• **TASK DESCRIPTION**: Rewrite every line of the material below, replacing "Accessories" with "Supplies" wherever it appears and keeping everything else the same. Leave the picture out of your answer.

(Interface element records)
--*--
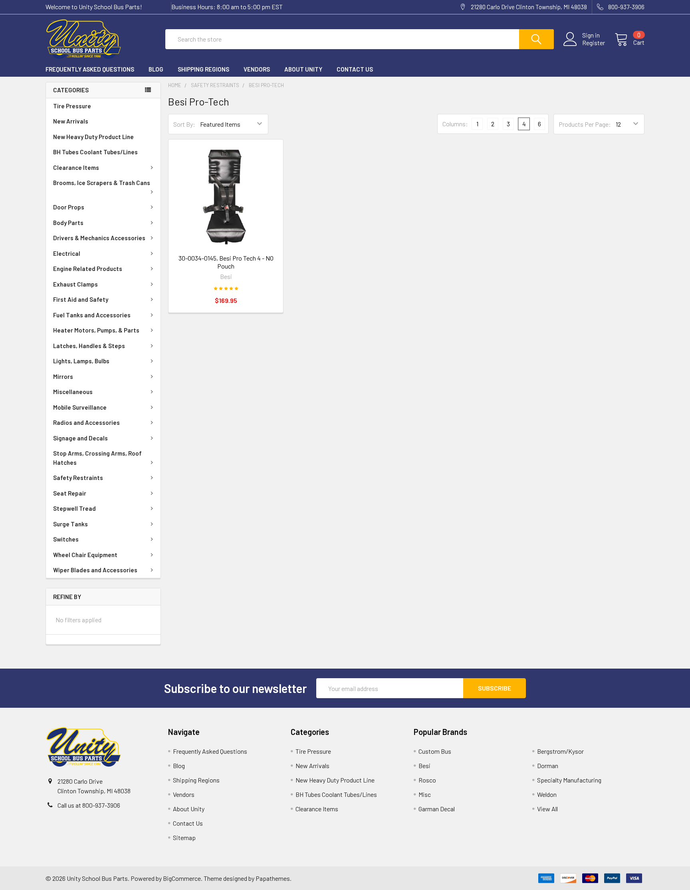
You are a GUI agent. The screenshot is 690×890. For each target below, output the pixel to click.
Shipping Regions (203, 69)
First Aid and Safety (80, 299)
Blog (156, 69)
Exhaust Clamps (75, 284)
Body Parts (68, 222)
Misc (424, 794)
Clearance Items (76, 167)
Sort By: (184, 124)
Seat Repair (69, 493)
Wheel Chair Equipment (85, 554)
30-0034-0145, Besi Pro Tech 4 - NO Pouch (226, 262)
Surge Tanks (70, 524)
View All (547, 808)
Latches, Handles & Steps (89, 345)
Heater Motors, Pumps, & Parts (96, 330)
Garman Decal (436, 808)
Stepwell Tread (74, 508)
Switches (66, 539)
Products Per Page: (585, 124)
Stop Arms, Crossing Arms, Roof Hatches (97, 458)
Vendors (257, 69)
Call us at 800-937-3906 (89, 805)
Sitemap (184, 837)
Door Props (68, 207)
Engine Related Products (87, 268)
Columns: (455, 123)
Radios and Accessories (86, 422)
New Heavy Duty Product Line (93, 136)
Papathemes (273, 878)
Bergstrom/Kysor (560, 751)
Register (593, 42)
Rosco (427, 780)
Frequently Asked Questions (90, 69)
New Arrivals (70, 121)
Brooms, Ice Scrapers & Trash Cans (101, 182)
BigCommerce (182, 878)
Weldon (547, 794)
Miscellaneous (73, 391)
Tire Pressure (72, 106)
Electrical (66, 253)
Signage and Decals (80, 438)
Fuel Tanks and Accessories (92, 315)
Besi (424, 765)
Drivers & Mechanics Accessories (99, 237)
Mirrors (63, 376)
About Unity (303, 69)
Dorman (547, 765)
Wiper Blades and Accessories (95, 569)
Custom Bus (434, 751)
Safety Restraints (78, 477)
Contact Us (355, 69)
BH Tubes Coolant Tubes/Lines (95, 151)
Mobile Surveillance (80, 407)
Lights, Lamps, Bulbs (81, 360)
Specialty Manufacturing (569, 780)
--*--
• **FINAL RESULT**:
You are a GUI agent. The screenshot is 690×890. For each target below, output the pixel to click.
Shipping Regions (203, 69)
First Aid and Safety (80, 299)
Blog (156, 69)
Exhaust Clamps (75, 284)
Body Parts (68, 222)
Misc (424, 794)
Clearance Items (76, 167)
Sort By: (184, 124)
Seat Repair (69, 493)
Wheel Chair Equipment (85, 554)
30-0034-0145, Besi Pro Tech 4 - NO Pouch (226, 262)
Surge Tanks (70, 524)
View All (547, 808)
Latches, Handles & Steps (89, 345)
Heater Motors, Pumps, & Parts (96, 330)
Garman Decal (436, 808)
Stepwell Tread (74, 508)
Switches (66, 539)
Products Per Page: (585, 124)
Stop Arms, Crossing Arms, Roof Hatches (97, 458)
Vendors (257, 69)
Call us at 800-937-3906 (89, 805)
Sitemap (184, 837)
Door Props (68, 207)
Engine Related Products (87, 268)
Columns: (455, 123)
Radios and Supplies (86, 422)
New Heavy Duty Product Line (93, 136)
Papathemes (273, 878)
Bergstrom/Kysor (560, 751)
Register (593, 42)
Rosco (427, 780)
Frequently Asked Questions (90, 69)
New Arrivals (70, 121)
Brooms, Ice Scrapers & Trash Cans (101, 182)
BigCommerce (182, 878)
Weldon (547, 794)
Miscellaneous (73, 391)
Tire Pressure (72, 106)
Electrical (66, 253)
Signage and Decals (80, 438)
Fuel Tanks and Supplies (92, 315)
Besi (424, 765)
Drivers & Mechanics Supplies (99, 237)
Mirrors (63, 376)
About Unity (303, 69)
Dorman (547, 765)
Wiper Blades and Supplies (95, 569)
Custom Bus (434, 751)
Safety Restraints (78, 477)
Contact Us (355, 69)
BH Tubes Coolant Tubes/Lines (95, 151)
Mobile Surveillance (80, 407)
Lights, Lamps, Bulbs (81, 360)
Specialty Manufacturing (569, 780)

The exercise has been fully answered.